As war tensions flare, Arab businesses struggle

Arab businesses started feeling the pinch in June, during the search for three kidnapped Israeli teenagers, who later were discovered murdered.

The Al Sanabel cooperative runs a catering business in the Negev township of Hura (photo credit: HADAS PARUSH/FLASH 90)
The Al Sanabel cooperative runs a catering business in the Negev township of Hura
(photo credit: HADAS PARUSH/FLASH 90)
It’s hard to tell what is behind the slump at the Tishreen restaurant in Nazareth, popular among Jews, Arabs and tourists alike.
It could be the general effect of the Gaza conflict that has dragged on for the past month, which reduced people’s desire to go out.
It could be the sag in tourism, which has fallen by about a third during the operation. It could also be a result of tensions between Arabs and Jews in a time marked by kidnappings, killings, terrorism, thuggishness and war.
Arab businesses started feeling the pinch in June, during the search for the three kidnapped Israeli teenagers, who were later discovered murdered. The subsequent revenge killing of an Arab youth, Muhammad Abu Khdeir, gave way to large Arab demonstrations.
Israel’s rounding up of released Hamas prisoners and the onset of rocket fire from the Gaza Strip, set the groundwork for Operation Protective Edge.
As the body count in Gaza rose, Arabs demonstrated against the operation, expressing sympathy for their brethren. Yisrael Beytenu leader Avigdor Liberman called for a boycott of Arab businesses who participated in the demonstrations.

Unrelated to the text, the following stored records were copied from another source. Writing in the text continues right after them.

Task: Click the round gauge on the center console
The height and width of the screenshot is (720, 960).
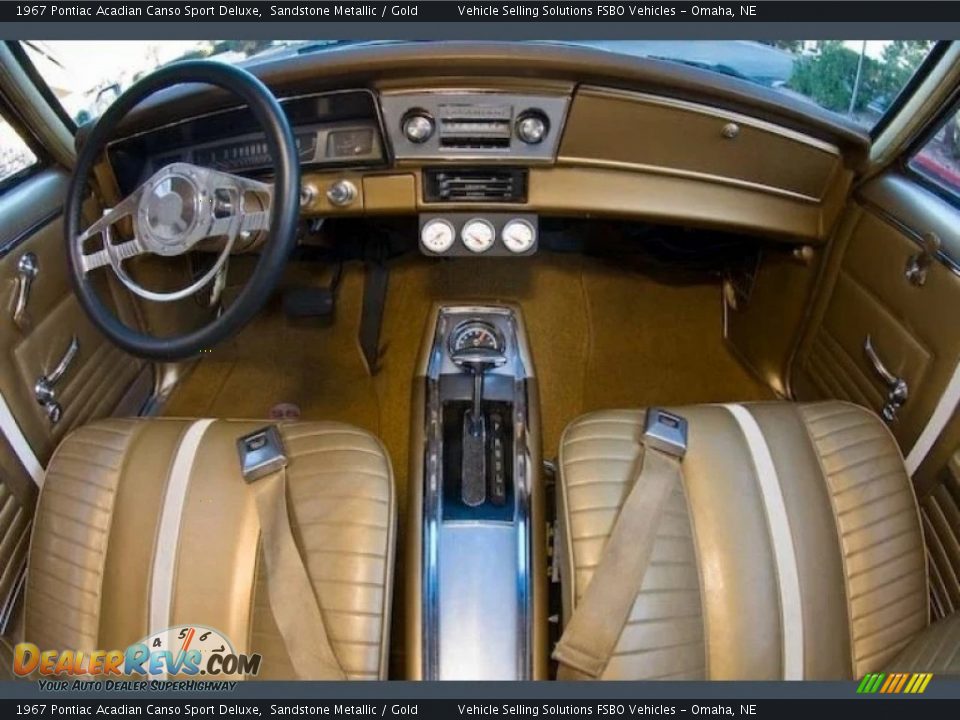Action: [476, 338]
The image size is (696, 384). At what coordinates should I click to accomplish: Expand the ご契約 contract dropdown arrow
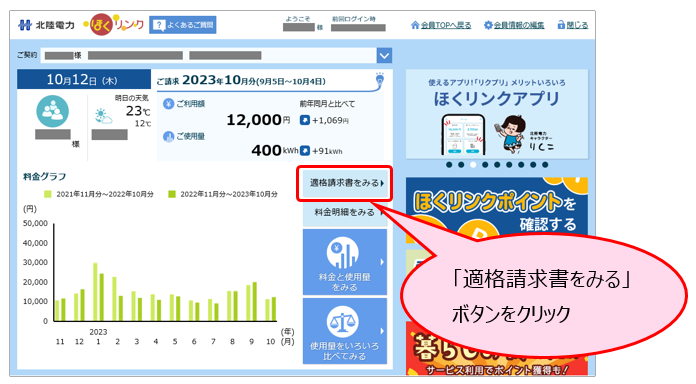[384, 55]
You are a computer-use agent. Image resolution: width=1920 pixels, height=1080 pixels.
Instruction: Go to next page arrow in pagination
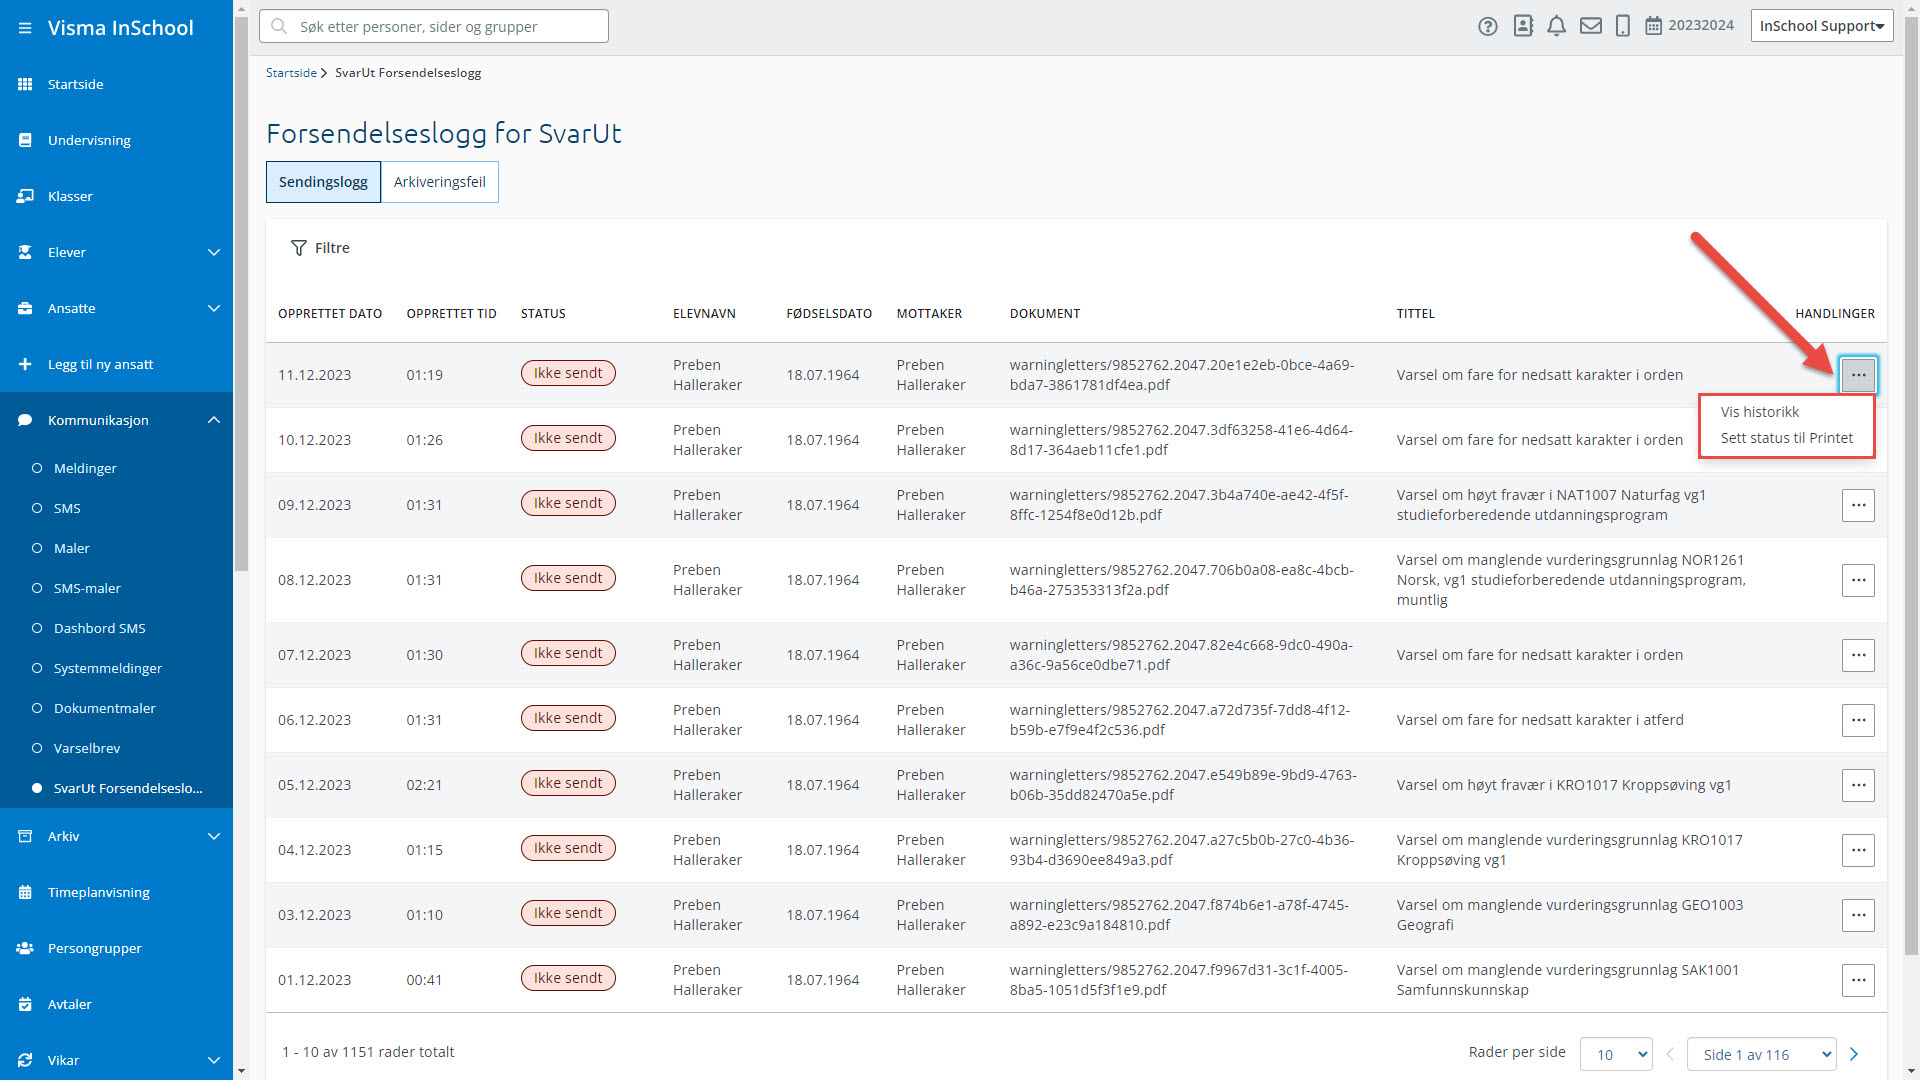tap(1854, 1054)
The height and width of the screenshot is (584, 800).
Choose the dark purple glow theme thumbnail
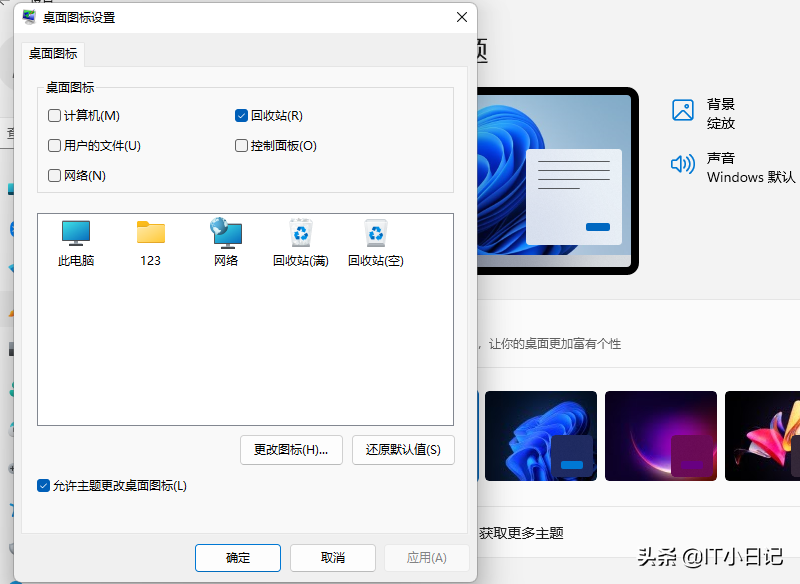(660, 437)
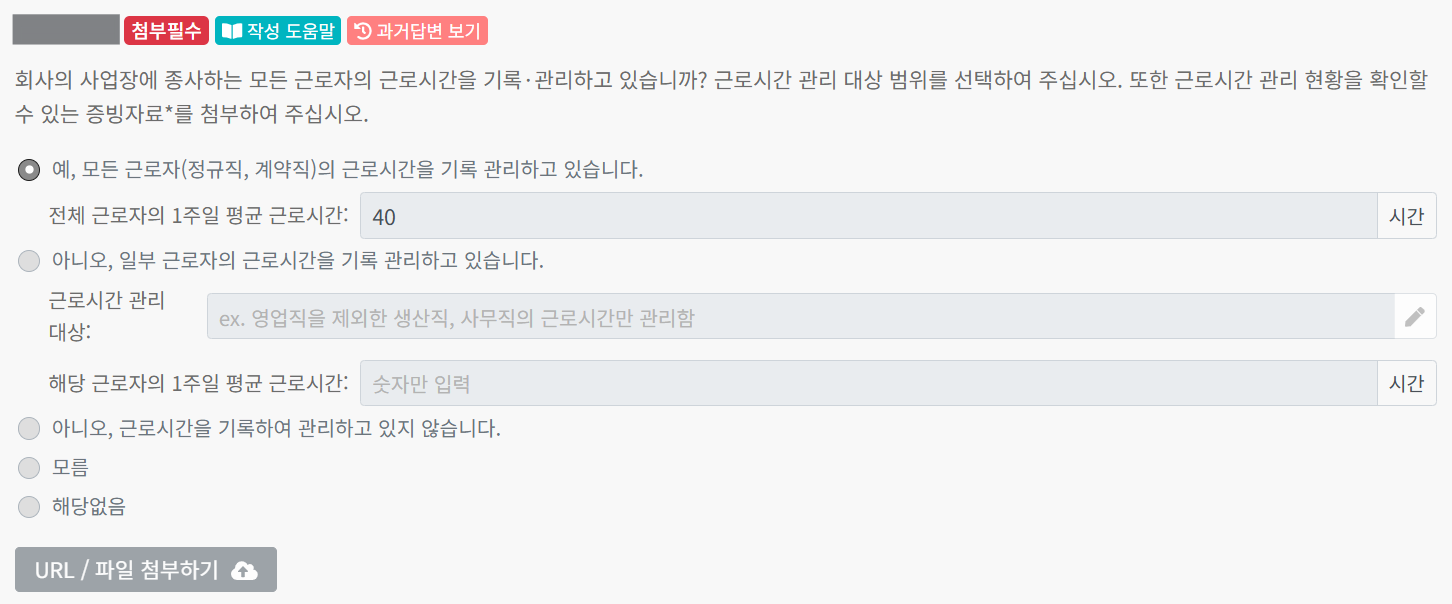Click the pencil edit icon

1414,317
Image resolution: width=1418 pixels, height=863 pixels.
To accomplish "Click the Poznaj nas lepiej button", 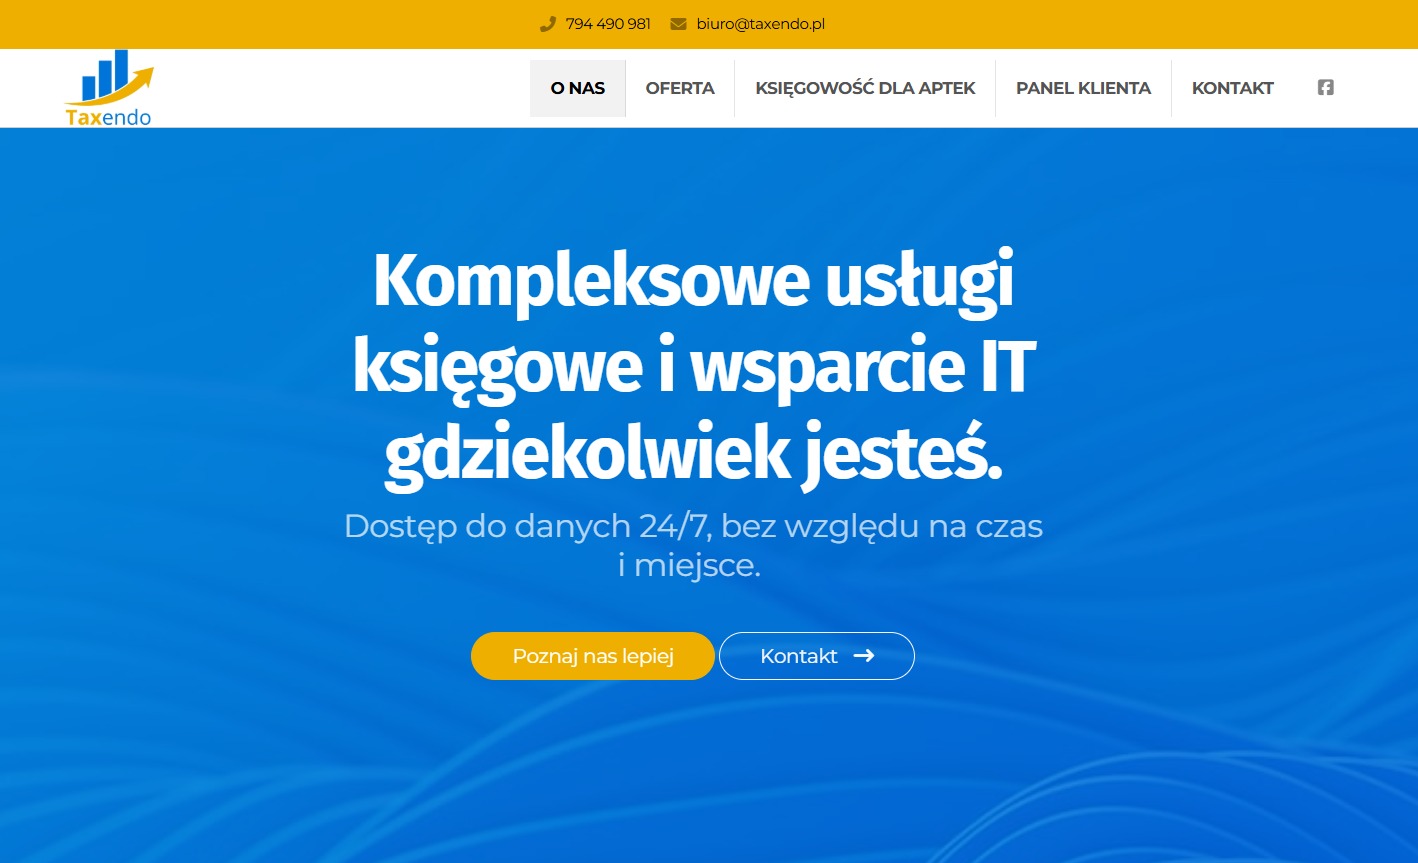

“Even without the boycott, when there’s a war, business drops,” said Musa Naara, who owns Tishreen.
“A minister who casts a boycott on a population: It’s incomprehensible.
A government must support its businesses, Jewish or Arab. We’re citizens and it should support us.”
Thabet Abu Rass, the co-executive director of the Abraham Fund Foundation, a coexistence NGO, said that Arab businesses had been having an increasingly difficult time as events progressed.
“There’s no question that relations were tense before the war in Gaza, before the Abu Khdeir killing. The Abu Khdeir killing was just a trigger.”
Tira, a market town where secular Jews come to shop on Saturdays, is a good barometer of Jewish- Arab relations in Israel, he said.
“Every Saturday, it’s a market to which 10,000 Jews come. Today, I think just a few dozen show up.”
Last week, a Globes poll found that 67 percent of Jewish Israelis said they would stop shopping at Arab-owned businesses.
“I think that this has been a very sensitive, tricky, hard time in the employment sector from all directions,” said Tziona Koenig- Yair, the equal employment opportunity commissioner at the Economy Ministry. “People are bringing their strong views into the work force.”
The commission has received complaints from Arabs that they were fired for expressing their political views.
The media has been rife with stories of Arabs who lost their jobs or business after expressing themselves on social media, sometimes in empathy toward Gazans, sometimes in hostility to Israel.
The same Globes poll found 57% of Jews would skip Jewish businesses that didn’t fire Arabs who expressed hatred for Israel.
“Obviously there is a big difference in saying you are empathetic to all sides that are suffering and calling for violence,” Koenig-Yair said.
Boycotts of Arab businesses and discrimination against Arab employees may have longer-term implications for the economy.
Bodies from the Bank of Israel to the International Monetary Fund argued that integrating Arabs into the workforce is a vital necessity for Israel’s long-term economic viability. While Economy Minister Naftali Bennett has pushed Arab integration, he has remained silent on Liberman’s remarks.
“We all realize that Arab citizens in Israel must be a part of the economy if we want our economy to succeed, just as ultra-Orthodox Jews must,” said Koenig-Yair, who argues that relations can be repaired once things settle down.
“I’d be extremely cautious about jumping to conclusions based on a poll taken during a military operation,” she said. “We always move on and we always move forward – that’s the essence of this country.”
Abu Rass is inclined to agree. An Abraham Fund letter to the Manufacturers Association of Israel was well-received, and the group plans to sit with President Reuven Rivlin in the coming weeks to push the issue ahead.
In Tashreen, Naara waits patiently for the hustle and bustle to return.
“We’re preparing for things to return to how they were,” he said.